EXERCISE OBJECTIVE: Reproduce the entries shown below only from the line with "Select the highlighter" down to the line with "Viewport: 1539px width, 1039px height.", keeping both end lines and copying each one exactly.

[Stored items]

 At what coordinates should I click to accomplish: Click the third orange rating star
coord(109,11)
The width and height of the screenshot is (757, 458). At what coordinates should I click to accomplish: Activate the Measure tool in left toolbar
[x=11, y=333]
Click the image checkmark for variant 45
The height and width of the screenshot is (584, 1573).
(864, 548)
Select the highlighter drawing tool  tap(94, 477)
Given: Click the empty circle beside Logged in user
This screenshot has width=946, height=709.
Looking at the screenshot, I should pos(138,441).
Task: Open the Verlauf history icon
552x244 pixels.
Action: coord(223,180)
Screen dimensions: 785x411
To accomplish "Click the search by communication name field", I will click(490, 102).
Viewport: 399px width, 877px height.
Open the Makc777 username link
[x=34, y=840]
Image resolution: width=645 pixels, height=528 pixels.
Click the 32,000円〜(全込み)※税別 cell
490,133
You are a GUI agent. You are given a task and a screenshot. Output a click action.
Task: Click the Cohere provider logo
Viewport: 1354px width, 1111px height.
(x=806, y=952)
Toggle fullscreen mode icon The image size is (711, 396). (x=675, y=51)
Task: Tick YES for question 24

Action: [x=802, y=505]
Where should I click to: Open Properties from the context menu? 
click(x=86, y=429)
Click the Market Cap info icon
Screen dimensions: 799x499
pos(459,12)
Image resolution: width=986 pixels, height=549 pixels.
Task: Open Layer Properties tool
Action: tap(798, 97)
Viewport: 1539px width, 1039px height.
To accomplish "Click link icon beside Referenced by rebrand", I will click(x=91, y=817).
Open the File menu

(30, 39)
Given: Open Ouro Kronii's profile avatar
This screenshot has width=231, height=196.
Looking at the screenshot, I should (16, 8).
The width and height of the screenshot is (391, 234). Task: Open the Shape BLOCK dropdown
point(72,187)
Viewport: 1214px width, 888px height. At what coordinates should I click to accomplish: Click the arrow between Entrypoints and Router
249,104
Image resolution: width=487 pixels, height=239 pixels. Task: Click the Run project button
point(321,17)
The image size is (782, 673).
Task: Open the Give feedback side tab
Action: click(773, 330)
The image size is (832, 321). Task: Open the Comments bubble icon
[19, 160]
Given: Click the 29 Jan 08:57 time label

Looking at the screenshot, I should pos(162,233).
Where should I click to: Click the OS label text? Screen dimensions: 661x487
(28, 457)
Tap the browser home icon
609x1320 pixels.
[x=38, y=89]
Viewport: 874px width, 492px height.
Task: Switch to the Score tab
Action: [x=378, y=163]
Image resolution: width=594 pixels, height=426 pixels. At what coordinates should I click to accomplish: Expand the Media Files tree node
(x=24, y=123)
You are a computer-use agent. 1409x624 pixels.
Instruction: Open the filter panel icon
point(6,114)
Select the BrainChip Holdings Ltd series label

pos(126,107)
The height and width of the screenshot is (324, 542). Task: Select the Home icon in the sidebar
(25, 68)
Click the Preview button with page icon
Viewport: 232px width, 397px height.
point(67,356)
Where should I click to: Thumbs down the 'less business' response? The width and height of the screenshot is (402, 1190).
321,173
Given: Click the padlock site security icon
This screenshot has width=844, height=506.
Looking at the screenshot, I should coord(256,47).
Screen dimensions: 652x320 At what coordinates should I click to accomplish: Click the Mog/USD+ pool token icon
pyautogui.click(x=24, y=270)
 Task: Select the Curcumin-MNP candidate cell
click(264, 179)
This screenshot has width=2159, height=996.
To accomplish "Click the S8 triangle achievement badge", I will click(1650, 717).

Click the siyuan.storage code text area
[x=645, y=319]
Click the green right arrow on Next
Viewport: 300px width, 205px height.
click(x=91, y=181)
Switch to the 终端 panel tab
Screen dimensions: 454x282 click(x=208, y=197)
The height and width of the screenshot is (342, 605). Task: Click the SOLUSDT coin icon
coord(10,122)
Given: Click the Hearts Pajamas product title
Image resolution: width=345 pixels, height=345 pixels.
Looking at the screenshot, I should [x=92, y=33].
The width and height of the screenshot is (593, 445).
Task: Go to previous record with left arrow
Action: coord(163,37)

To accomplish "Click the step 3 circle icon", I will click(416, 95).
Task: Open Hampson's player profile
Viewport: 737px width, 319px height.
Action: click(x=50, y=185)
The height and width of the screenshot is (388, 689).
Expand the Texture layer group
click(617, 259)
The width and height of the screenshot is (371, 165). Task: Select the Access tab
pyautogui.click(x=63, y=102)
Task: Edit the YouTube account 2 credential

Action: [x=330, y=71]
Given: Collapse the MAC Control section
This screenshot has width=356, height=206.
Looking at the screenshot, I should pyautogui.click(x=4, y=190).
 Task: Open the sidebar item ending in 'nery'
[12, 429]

YOUR SOLUTION:
Select the highlighter drawing tool  tap(94, 477)
Given: Click the empty circle beside Logged in user
This screenshot has width=946, height=709.
Looking at the screenshot, I should pos(138,441).
Task: Open the Verlauf history icon
552x244 pixels.
Action: coord(223,180)
Screen dimensions: 785x411
To accomplish "Click the search by communication name field", I will click(490, 102).
Viewport: 399px width, 877px height.
Open the Makc777 username link
[x=34, y=840]
Image resolution: width=645 pixels, height=528 pixels.
Click the 32,000円〜(全込み)※税別 cell
490,133
You are a GUI agent. You are given a task and a screenshot. Output a click action.
Task: Click the Cohere provider logo
Viewport: 1354px width, 1111px height.
(x=806, y=952)
Toggle fullscreen mode icon The image size is (711, 396). (x=675, y=51)
Task: Tick YES for question 24

Action: [x=802, y=505]
Where should I click to: Open Properties from the context menu? 
click(x=86, y=429)
Click the Market Cap info icon
Screen dimensions: 799x499
pos(459,12)
Image resolution: width=986 pixels, height=549 pixels.
Task: Open Layer Properties tool
Action: tap(798, 97)
Viewport: 1539px width, 1039px height.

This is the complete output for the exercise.